● **EXTRACTED ENTRIES**
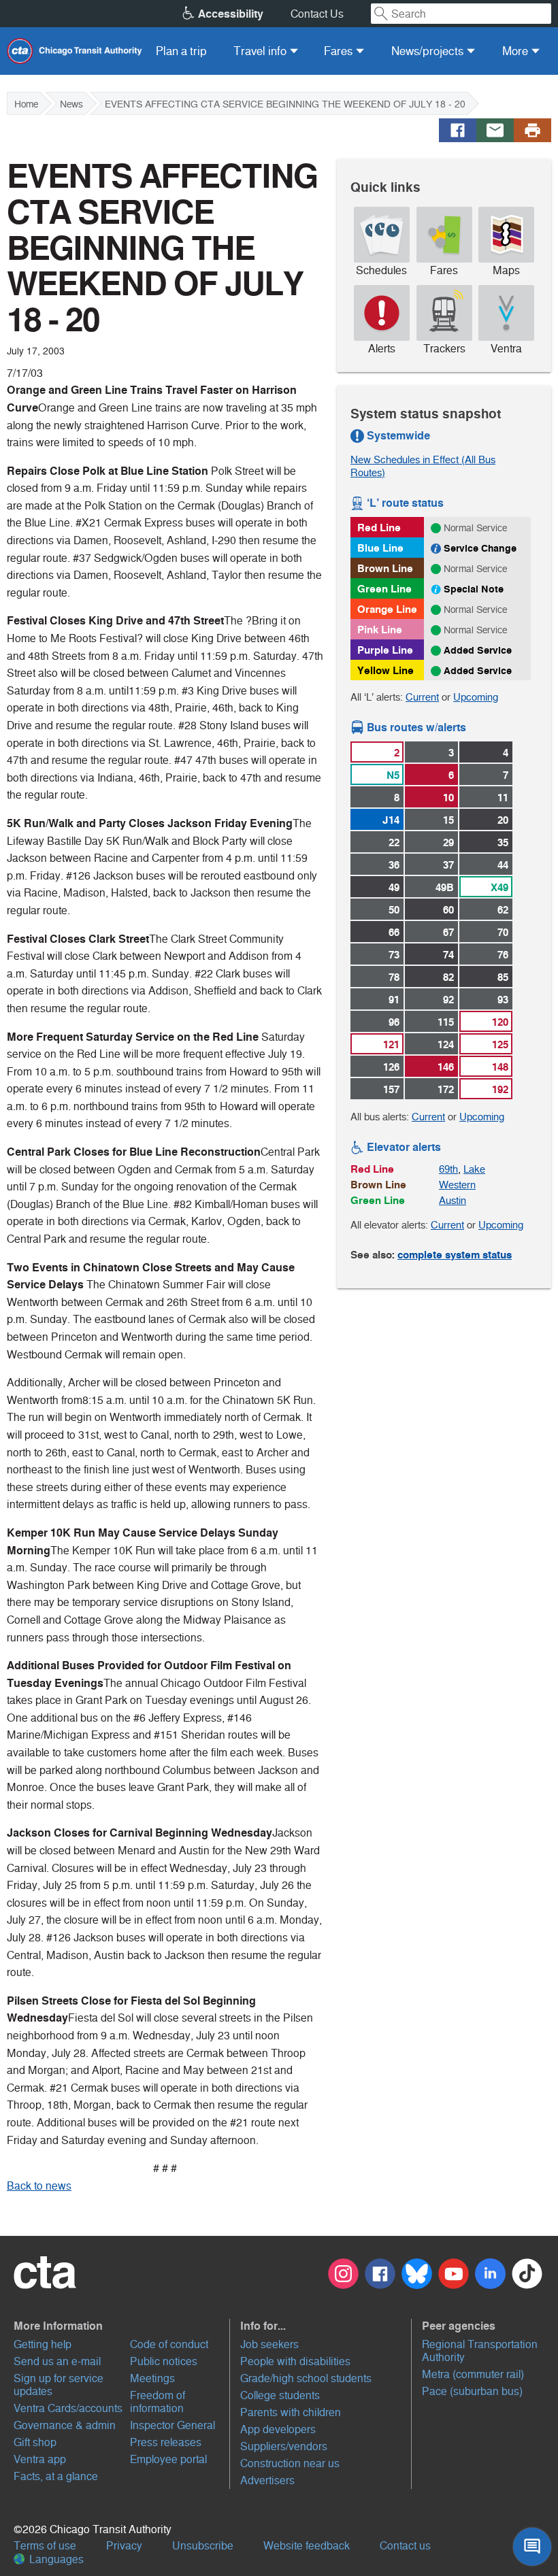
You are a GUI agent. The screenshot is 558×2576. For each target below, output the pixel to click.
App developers (278, 2429)
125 (500, 1044)
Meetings (152, 2378)
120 (500, 1022)
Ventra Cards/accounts (68, 2408)
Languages (55, 2559)
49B (445, 887)
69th (448, 1169)
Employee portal (168, 2459)
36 (394, 865)
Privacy (124, 2546)
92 (448, 999)
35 (502, 842)
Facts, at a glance (56, 2476)
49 (394, 887)
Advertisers (267, 2480)
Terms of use (45, 2546)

● **REQUIRED WORK**
Copy out the range of lines above starting at the line with "App developers (278, 2429)" and ending at the line with "Advertisers (267, 2480)", exactly and including both.

● **EXERCISE RESPONSE**
App developers (278, 2429)
125 (500, 1044)
Meetings (152, 2378)
120 (500, 1022)
Ventra Cards/accounts (68, 2408)
Languages (55, 2559)
49B (445, 887)
69th (448, 1169)
Employee portal (168, 2459)
36 (394, 865)
Privacy (124, 2546)
92 (448, 999)
35 (502, 842)
Facts, at a glance (56, 2476)
49 (394, 887)
Advertisers (267, 2480)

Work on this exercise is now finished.